Gemann Speaks

Nana Kwesi AgyemanNANA KWASI Agyeman, popularly called Gemann, who was released on January 9 this year following a pardon by ex-president John Agyekum Kufuor has been sharing with fans on various media networks how he received the news of his freedom.

Gemann told Kwaku Sekyi-Addo on ‘Kwaku One-On-One’ last Sunday that he was with his friends when the unexpected news got to him.

“A day before my release I was sitting with some of my colleagues under a tree on the main compound of the Ankafo Prisons when the regional commander called me and one of my colleagues.

“I thought it was one of the normal calls but when we met him, he said he had a word from the prisons headquarters that the Government is going to release us so we should get ready. I ran back to my cell and went on my knees, and from there I don’t know what happened between me and God,” he recounted.

Gemann spent 7 years in the condemn cell while on death row but had his sentence later reduced to life imprisonment.

During his time at the condemn cell, Gemann hinted, nobody was killed in that prison.
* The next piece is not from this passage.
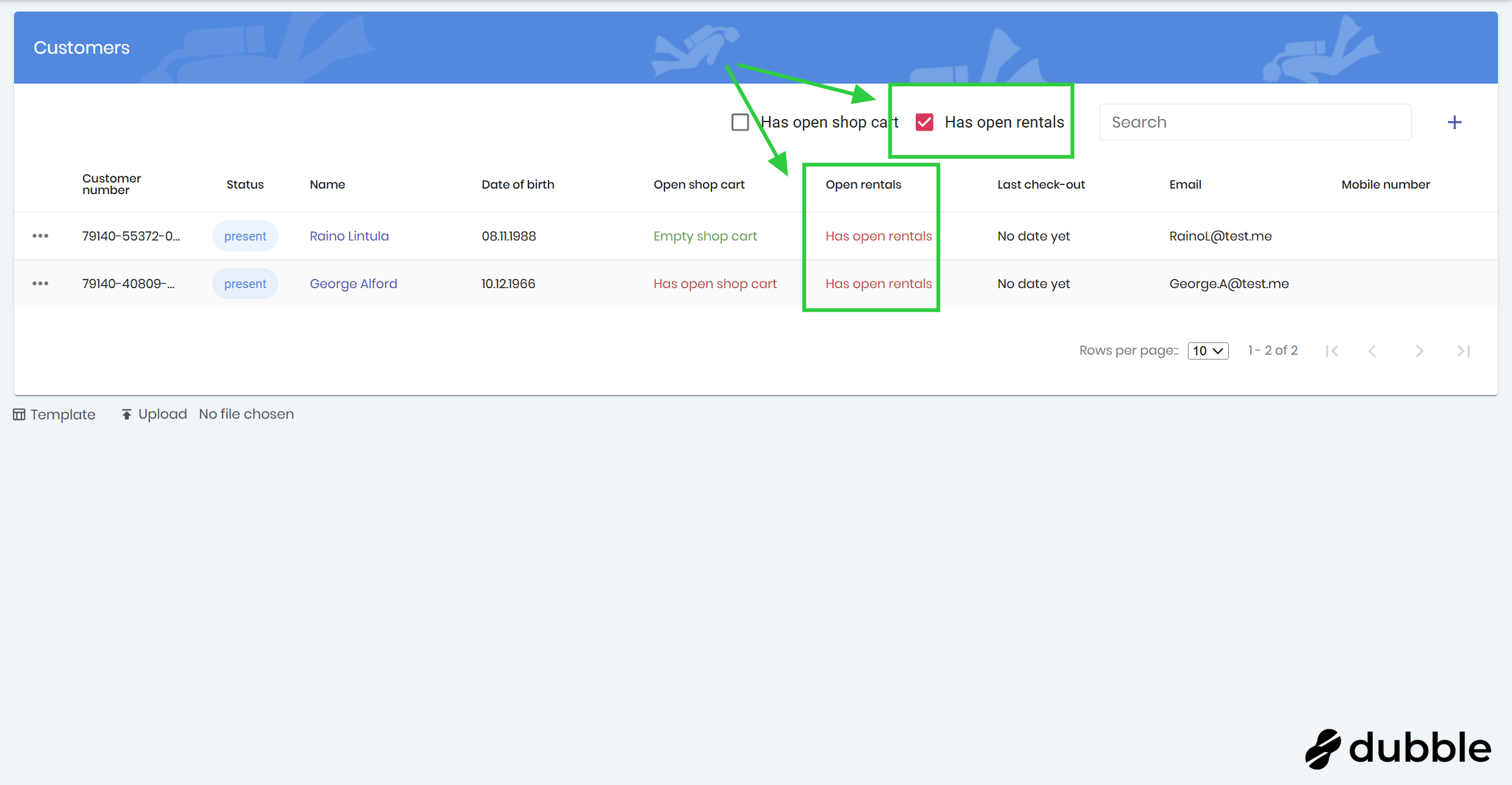Viewport: 1512px width, 785px height.
Task: Uncheck the Has open rentals checkbox
Action: point(924,122)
The death row cell, according to him, was not spacious as 6 of them struggled to sleep due to overcrowding.

While in the condemn cells waiting for his death sentence, Gemann said he was optimistic that one day he would walk a free man. “Yes I did,” he told Kwaku Sekyi-Addo when asked whether he saw his freedom coming while on death row.

He added: “There were nights that everything seemed to be black that you don’t see a way out. You don’t see light at the end of the tunnel and you ask yourself ‘when is this day coming? Is this day ever going to come?’
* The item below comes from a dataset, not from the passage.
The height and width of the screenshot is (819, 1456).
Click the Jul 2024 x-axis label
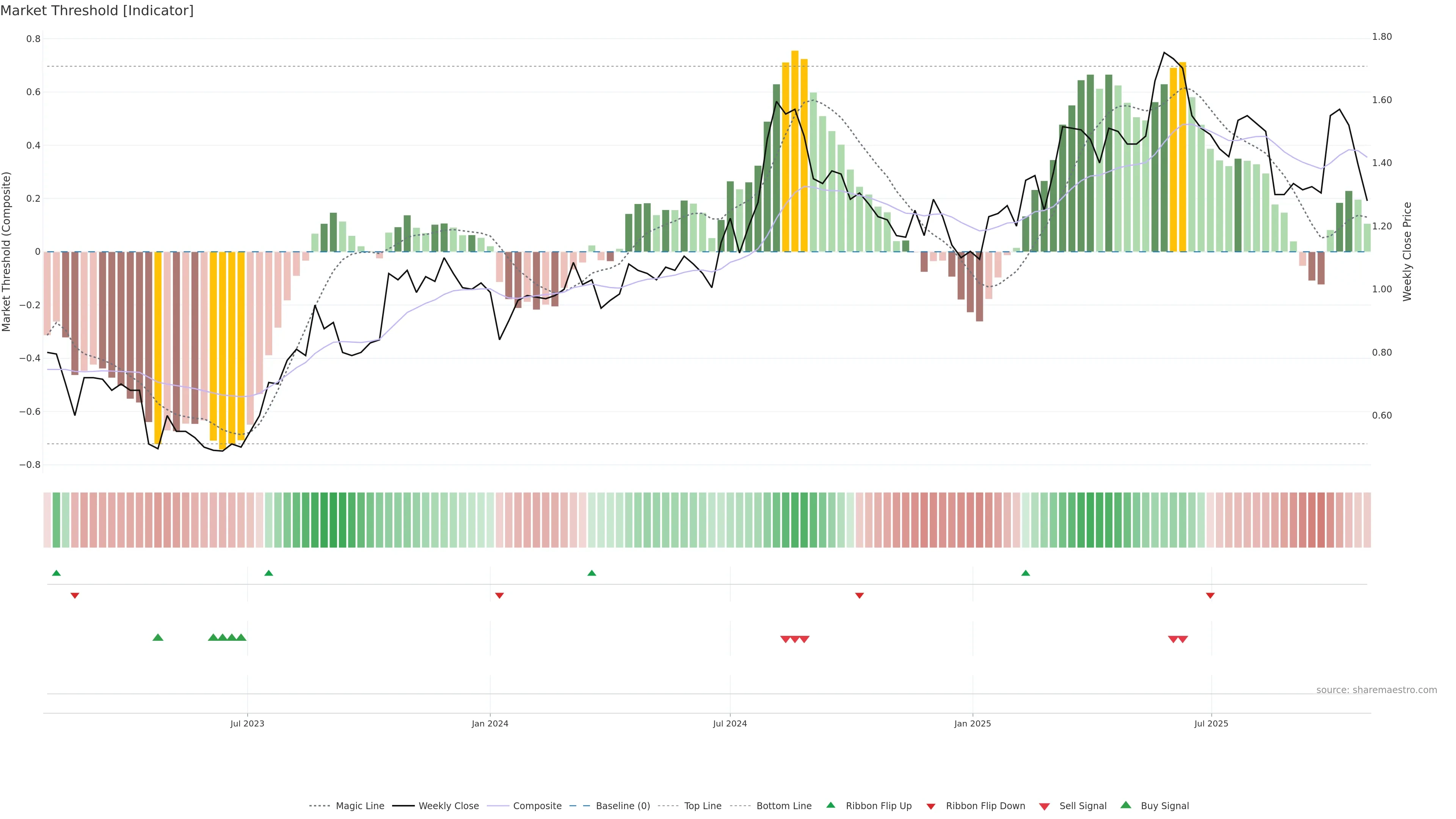pyautogui.click(x=730, y=723)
I have done everything humanly possible to ask for forgiveness; I prayed, fasted and sometimes when amnesty came my name was not on the list. I lost all my appeals. It was just the doing of the Lord. I guess God was not done with me yet. God was still working on me, moulding and shaping me.

I think the waiting was very difficult. Even Prison officers who work in the prisons for eight hours, when they come, they feel restless. So you can imagine being in a particular place continually for so many years.”
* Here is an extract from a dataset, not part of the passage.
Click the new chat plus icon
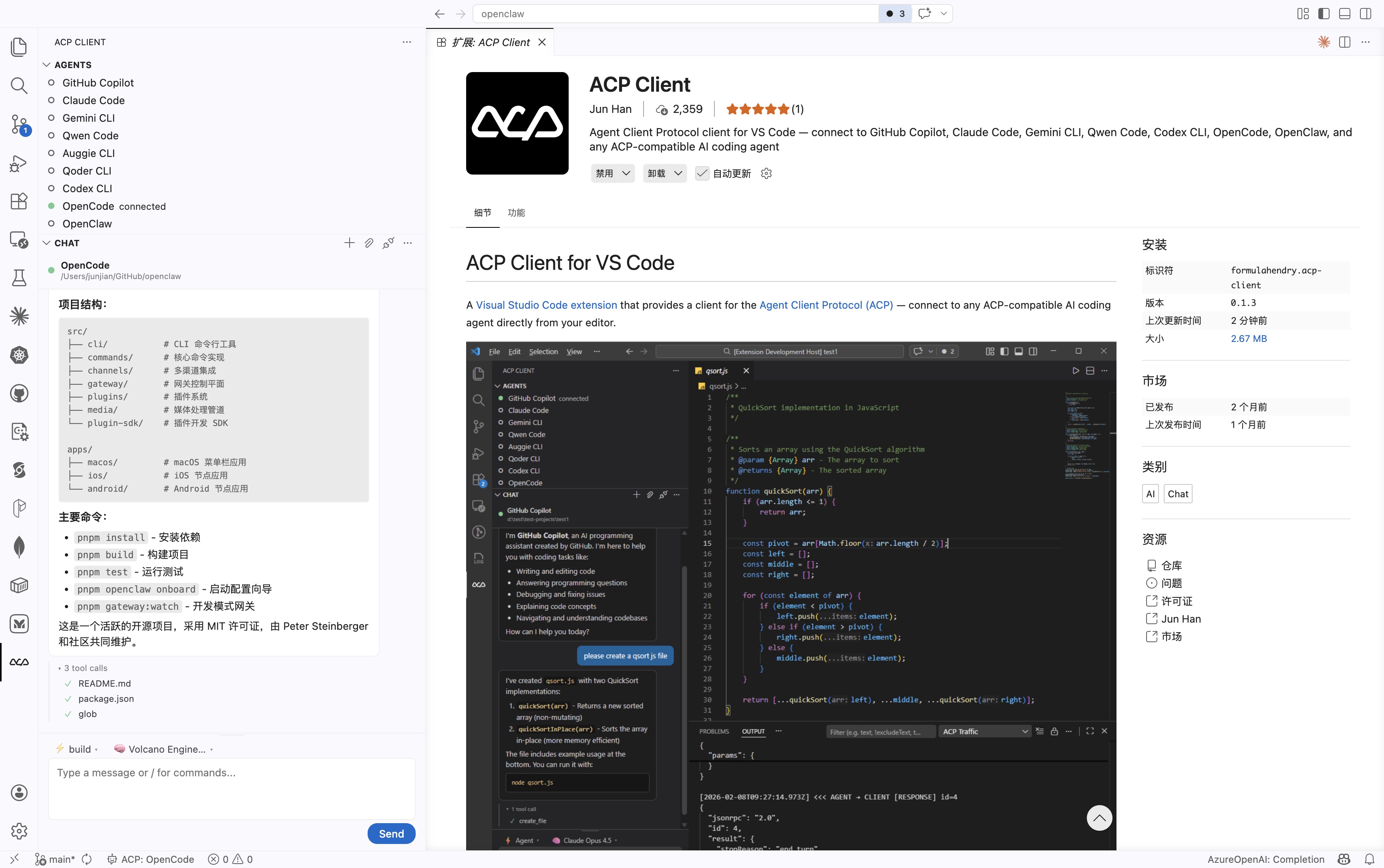This screenshot has width=1384, height=868. point(349,243)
According to him, he has repented from his old life and given his life to Christ.

He told Citi FM yesterday that he repented the day after he was convicted. Subsequently he set up a fellowship in the prison where he preached to colleagues and managed to win souls for Christ.

After his release on January 9, 2009 Gemann said he first called his elder sister who lives at Dansoman, a suburb of Accra, to come and pick him but asked her not to tell anybody. The next person he said he called was his daughter in Holland who turns 18 next month but she did not believe the news. But later when she did, it was all tears of joy.

Two weeks ago, he revealed, he visited the family of Kwasi Agyei, the taxi driver he shot leading to his incarceration.

“The encounter was great. I was humbled by their kindness and the way they received me, because when we were going into the house I didn’t know what was going to happen or what to expect. I was nervous.

But you see, the Bible says in Proverbs 16:7 that when a man ways please the Lord, He makes him to be at peace even with his enemies. That was the scripture that was guiding me. That was the scripture I went into the house with.

“I prayed for them over the years when I was in prison. Anytime I went on my knees, I say whatever wounds I have created may God heal those wounds. So I believe, for God bringing me back, I have to see the family.”

The family, he said, forgave him and even gave him pieces of advice. He also met with the wife of the late taxi driver.

However, Gemann made a passionate appeal for the prisons to be given a critical look. According to him there are a lot of people who are in prison for crimes they did not commit. He therefore called on the law enforcement agencies to take a look at the situation.

Gemann indicated that he had sent proposals to go to police cells to preach the word of God.

“I’ll be going to all the police cells to preach to the inmates because that’s the starting point. The cell is the place that leads to the prison so if a person can even accept the Lord in police cells before being sent to prison, then the person has something he can hope for,” he pointed out.

Gemann hinted that he intends to help prisoners in the country with basic needs, adding that after being in prison for close to 14 years he is aware of the deprivation and psychological trauma many prisoners go through.

Speaking on the Citi Breakfast Show yesterday, he stated that simple things like visiting a prisoner could make a whole lot of difference in their lives.

“There is somebody in the prison who has never been visited before by relatives or by anybody and just a simple visit can make a whole lot of difference in their lives.”

The ex-convict made an appeal for support to his ministry saying, “Even if it is an old cloth that you don’t need and want to put in the garbage, if I can get it, I’ll send it to the prison because in prison men wear women’s clothes.”

Commenting on the relationship between him and the family of the man he shot some years ago, he said it was a cordial one and that he had been forgiven by the family and was now practically part of the family.

Gemann, a musician cum dancer who was well known for his ‘Calypso Dance’ hit, it would be recalled, was handed a death sentence for killing a 35-year old taxi driver, Kwasi Agyei in 1995.